# Requirement
Reproduce the following records verbatim, with every line and character unchanged.

# Data shown
:::

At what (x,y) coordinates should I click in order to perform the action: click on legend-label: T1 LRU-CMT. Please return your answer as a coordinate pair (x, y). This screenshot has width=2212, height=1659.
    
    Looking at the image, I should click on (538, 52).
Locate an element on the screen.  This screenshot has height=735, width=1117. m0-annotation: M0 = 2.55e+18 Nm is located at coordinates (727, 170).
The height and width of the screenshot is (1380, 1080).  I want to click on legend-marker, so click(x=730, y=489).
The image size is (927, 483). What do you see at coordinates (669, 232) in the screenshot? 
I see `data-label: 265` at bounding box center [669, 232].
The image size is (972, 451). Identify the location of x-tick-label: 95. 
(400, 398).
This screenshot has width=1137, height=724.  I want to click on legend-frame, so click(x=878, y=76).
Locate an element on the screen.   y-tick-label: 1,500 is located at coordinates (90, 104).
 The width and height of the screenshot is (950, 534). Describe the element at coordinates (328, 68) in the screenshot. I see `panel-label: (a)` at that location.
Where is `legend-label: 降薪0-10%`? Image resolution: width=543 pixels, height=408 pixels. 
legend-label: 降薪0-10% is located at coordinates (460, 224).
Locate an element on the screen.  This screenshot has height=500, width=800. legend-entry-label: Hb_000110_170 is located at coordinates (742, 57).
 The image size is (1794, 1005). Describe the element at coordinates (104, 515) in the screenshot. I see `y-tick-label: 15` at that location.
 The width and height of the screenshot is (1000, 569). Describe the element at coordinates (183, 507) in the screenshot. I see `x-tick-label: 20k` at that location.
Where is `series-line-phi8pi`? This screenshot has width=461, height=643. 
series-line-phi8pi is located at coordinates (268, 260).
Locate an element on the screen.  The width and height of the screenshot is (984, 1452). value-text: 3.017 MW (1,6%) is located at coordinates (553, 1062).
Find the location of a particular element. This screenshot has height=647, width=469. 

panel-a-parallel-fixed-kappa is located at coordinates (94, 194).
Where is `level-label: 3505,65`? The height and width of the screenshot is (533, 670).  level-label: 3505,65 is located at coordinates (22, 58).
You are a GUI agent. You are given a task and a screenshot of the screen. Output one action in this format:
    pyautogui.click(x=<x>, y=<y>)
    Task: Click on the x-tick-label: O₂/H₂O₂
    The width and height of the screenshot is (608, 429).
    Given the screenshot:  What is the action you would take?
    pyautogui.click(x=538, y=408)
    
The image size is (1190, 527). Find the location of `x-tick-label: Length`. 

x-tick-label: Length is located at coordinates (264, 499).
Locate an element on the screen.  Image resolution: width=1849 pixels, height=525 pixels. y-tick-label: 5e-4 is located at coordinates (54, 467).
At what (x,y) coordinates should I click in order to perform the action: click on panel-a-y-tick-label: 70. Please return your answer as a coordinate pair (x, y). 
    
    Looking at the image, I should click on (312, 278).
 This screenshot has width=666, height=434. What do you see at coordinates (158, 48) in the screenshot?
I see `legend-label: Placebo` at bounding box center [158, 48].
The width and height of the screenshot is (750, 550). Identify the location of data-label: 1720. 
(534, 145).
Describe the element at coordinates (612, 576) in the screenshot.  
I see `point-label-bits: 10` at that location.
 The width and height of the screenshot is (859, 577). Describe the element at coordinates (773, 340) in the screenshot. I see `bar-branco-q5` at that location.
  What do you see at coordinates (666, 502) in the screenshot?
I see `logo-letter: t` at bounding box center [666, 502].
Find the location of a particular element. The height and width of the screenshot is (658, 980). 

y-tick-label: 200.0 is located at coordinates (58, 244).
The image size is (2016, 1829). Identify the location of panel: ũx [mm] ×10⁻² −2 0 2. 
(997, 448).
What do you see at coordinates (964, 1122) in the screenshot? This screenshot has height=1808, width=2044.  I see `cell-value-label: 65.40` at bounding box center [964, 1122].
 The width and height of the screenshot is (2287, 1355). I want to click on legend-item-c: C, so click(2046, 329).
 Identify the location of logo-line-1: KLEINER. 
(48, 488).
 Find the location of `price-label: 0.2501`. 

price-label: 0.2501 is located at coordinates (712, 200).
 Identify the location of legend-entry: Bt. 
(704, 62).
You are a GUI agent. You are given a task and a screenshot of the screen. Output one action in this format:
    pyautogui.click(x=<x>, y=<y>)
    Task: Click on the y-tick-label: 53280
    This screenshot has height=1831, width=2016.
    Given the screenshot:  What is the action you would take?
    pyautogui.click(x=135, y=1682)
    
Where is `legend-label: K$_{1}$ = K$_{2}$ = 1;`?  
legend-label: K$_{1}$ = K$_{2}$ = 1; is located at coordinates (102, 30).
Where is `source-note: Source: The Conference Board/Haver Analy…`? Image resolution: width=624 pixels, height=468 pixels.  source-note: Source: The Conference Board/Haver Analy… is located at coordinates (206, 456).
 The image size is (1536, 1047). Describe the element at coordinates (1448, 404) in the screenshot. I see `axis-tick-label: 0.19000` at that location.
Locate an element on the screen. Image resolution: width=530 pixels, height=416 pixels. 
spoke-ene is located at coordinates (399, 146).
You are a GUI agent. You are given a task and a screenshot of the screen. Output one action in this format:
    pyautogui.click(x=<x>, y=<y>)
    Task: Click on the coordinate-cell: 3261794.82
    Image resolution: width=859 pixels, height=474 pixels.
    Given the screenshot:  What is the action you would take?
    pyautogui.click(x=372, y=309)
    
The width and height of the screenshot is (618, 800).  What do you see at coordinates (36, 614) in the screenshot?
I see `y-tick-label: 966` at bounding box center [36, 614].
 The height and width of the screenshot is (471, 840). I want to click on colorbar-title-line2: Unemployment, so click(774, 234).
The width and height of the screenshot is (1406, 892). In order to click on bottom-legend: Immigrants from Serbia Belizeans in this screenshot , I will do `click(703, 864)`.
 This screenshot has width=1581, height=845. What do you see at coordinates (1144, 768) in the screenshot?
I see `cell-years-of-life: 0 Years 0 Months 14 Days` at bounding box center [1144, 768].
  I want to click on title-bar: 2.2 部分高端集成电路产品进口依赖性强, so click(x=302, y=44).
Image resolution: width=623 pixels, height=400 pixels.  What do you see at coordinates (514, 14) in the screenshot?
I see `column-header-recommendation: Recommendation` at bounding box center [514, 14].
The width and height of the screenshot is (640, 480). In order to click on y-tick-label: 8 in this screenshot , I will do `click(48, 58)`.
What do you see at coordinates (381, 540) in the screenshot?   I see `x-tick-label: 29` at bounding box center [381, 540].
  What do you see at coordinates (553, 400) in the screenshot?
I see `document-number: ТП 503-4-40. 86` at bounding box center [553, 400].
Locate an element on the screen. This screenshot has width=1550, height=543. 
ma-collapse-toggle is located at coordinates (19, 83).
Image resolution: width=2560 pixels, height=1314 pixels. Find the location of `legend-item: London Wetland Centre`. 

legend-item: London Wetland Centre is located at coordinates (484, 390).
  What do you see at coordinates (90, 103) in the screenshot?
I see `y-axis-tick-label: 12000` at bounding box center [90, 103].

:::

# Response area
At what (x,y) coordinates should I click in order to perform the action: click on legend-label: T1 LRU-CMT. Please return your answer as a coordinate pair (x, y). This screenshot has width=2212, height=1659.
    
    Looking at the image, I should click on (538, 52).
Locate an element on the screen.  This screenshot has height=735, width=1117. m0-annotation: M0 = 2.55e+18 Nm is located at coordinates (727, 170).
The height and width of the screenshot is (1380, 1080).  I want to click on legend-marker, so click(x=730, y=489).
The image size is (927, 483). What do you see at coordinates (669, 232) in the screenshot? 
I see `data-label: 265` at bounding box center [669, 232].
The image size is (972, 451). Identify the location of x-tick-label: 95. 
(400, 398).
This screenshot has width=1137, height=724.  I want to click on legend-frame, so click(x=878, y=76).
Locate an element on the screen.   y-tick-label: 1,500 is located at coordinates (90, 104).
 The width and height of the screenshot is (950, 534). Describe the element at coordinates (328, 68) in the screenshot. I see `panel-label: (a)` at that location.
Where is `legend-label: 降薪0-10%`? Image resolution: width=543 pixels, height=408 pixels. 
legend-label: 降薪0-10% is located at coordinates (460, 224).
Locate an element on the screen.  This screenshot has height=500, width=800. legend-entry-label: Hb_000110_170 is located at coordinates (742, 57).
 The image size is (1794, 1005). Describe the element at coordinates (104, 515) in the screenshot. I see `y-tick-label: 15` at that location.
 The width and height of the screenshot is (1000, 569). Describe the element at coordinates (183, 507) in the screenshot. I see `x-tick-label: 20k` at that location.
Where is `series-line-phi8pi`? This screenshot has width=461, height=643. 
series-line-phi8pi is located at coordinates (268, 260).
Locate an element on the screen.  The width and height of the screenshot is (984, 1452). value-text: 3.017 MW (1,6%) is located at coordinates (553, 1062).
Find the location of a particular element. This screenshot has height=647, width=469. 

panel-a-parallel-fixed-kappa is located at coordinates (94, 194).
Where is `level-label: 3505,65`? The height and width of the screenshot is (533, 670).  level-label: 3505,65 is located at coordinates (22, 58).
You are a GUI agent. You are given a task and a screenshot of the screen. Output one action in this format:
    pyautogui.click(x=<x>, y=<y>)
    Task: Click on the x-tick-label: O₂/H₂O₂
    The width and height of the screenshot is (608, 429).
    Given the screenshot:  What is the action you would take?
    pyautogui.click(x=538, y=408)
    
The image size is (1190, 527). Find the location of `x-tick-label: Length`. 

x-tick-label: Length is located at coordinates (264, 499).
Locate an element on the screen.  Image resolution: width=1849 pixels, height=525 pixels. y-tick-label: 5e-4 is located at coordinates (54, 467).
At what (x,y) coordinates should I click in order to perform the action: click on panel-a-y-tick-label: 70. Please return your answer as a coordinate pair (x, y). 
    
    Looking at the image, I should click on (312, 278).
 This screenshot has width=666, height=434. What do you see at coordinates (158, 48) in the screenshot?
I see `legend-label: Placebo` at bounding box center [158, 48].
The width and height of the screenshot is (750, 550). Identify the location of data-label: 1720. 
(534, 145).
Describe the element at coordinates (612, 576) in the screenshot.  
I see `point-label-bits: 10` at that location.
 The width and height of the screenshot is (859, 577). Describe the element at coordinates (773, 340) in the screenshot. I see `bar-branco-q5` at that location.
  What do you see at coordinates (666, 502) in the screenshot?
I see `logo-letter: t` at bounding box center [666, 502].
Find the location of a particular element. The height and width of the screenshot is (658, 980). 

y-tick-label: 200.0 is located at coordinates (58, 244).
The image size is (2016, 1829). Identify the location of panel: ũx [mm] ×10⁻² −2 0 2. 
(997, 448).
What do you see at coordinates (964, 1122) in the screenshot? This screenshot has height=1808, width=2044.  I see `cell-value-label: 65.40` at bounding box center [964, 1122].
 The width and height of the screenshot is (2287, 1355). I want to click on legend-item-c: C, so click(2046, 329).
 Identify the location of logo-line-1: KLEINER. 
(48, 488).
 Find the location of `price-label: 0.2501`. 

price-label: 0.2501 is located at coordinates (712, 200).
 Identify the location of legend-entry: Bt. 
(704, 62).
You are a GUI agent. You are given a task and a screenshot of the screen. Output one action in this format:
    pyautogui.click(x=<x>, y=<y>)
    Task: Click on the y-tick-label: 53280
    This screenshot has height=1831, width=2016.
    Given the screenshot:  What is the action you would take?
    pyautogui.click(x=135, y=1682)
    
Where is `legend-label: K$_{1}$ = K$_{2}$ = 1;`?  
legend-label: K$_{1}$ = K$_{2}$ = 1; is located at coordinates (102, 30).
Where is `source-note: Source: The Conference Board/Haver Analy…`? Image resolution: width=624 pixels, height=468 pixels.  source-note: Source: The Conference Board/Haver Analy… is located at coordinates (206, 456).
 The image size is (1536, 1047). Describe the element at coordinates (1448, 404) in the screenshot. I see `axis-tick-label: 0.19000` at that location.
Locate an element on the screen. Image resolution: width=530 pixels, height=416 pixels. 
spoke-ene is located at coordinates (399, 146).
You are a GUI agent. You are given a task and a screenshot of the screen. Output one action in this format:
    pyautogui.click(x=<x>, y=<y>)
    Task: Click on the coordinate-cell: 3261794.82
    Image resolution: width=859 pixels, height=474 pixels.
    Given the screenshot:  What is the action you would take?
    pyautogui.click(x=372, y=309)
    
The width and height of the screenshot is (618, 800).  What do you see at coordinates (36, 614) in the screenshot?
I see `y-tick-label: 966` at bounding box center [36, 614].
 The height and width of the screenshot is (471, 840). I want to click on colorbar-title-line2: Unemployment, so click(774, 234).
The width and height of the screenshot is (1406, 892). In order to click on bottom-legend: Immigrants from Serbia Belizeans in this screenshot , I will do `click(703, 864)`.
 This screenshot has width=1581, height=845. What do you see at coordinates (1144, 768) in the screenshot?
I see `cell-years-of-life: 0 Years 0 Months 14 Days` at bounding box center [1144, 768].
  I want to click on title-bar: 2.2 部分高端集成电路产品进口依赖性强, so click(x=302, y=44).
Image resolution: width=623 pixels, height=400 pixels.  What do you see at coordinates (514, 14) in the screenshot?
I see `column-header-recommendation: Recommendation` at bounding box center [514, 14].
The width and height of the screenshot is (640, 480). In order to click on y-tick-label: 8 in this screenshot , I will do `click(48, 58)`.
What do you see at coordinates (381, 540) in the screenshot?   I see `x-tick-label: 29` at bounding box center [381, 540].
  What do you see at coordinates (553, 400) in the screenshot?
I see `document-number: ТП 503-4-40. 86` at bounding box center [553, 400].
Locate an element on the screen. This screenshot has width=1550, height=543. 
ma-collapse-toggle is located at coordinates (19, 83).
Image resolution: width=2560 pixels, height=1314 pixels. Find the location of `legend-item: London Wetland Centre`. 

legend-item: London Wetland Centre is located at coordinates (484, 390).
  What do you see at coordinates (90, 103) in the screenshot?
I see `y-axis-tick-label: 12000` at bounding box center [90, 103].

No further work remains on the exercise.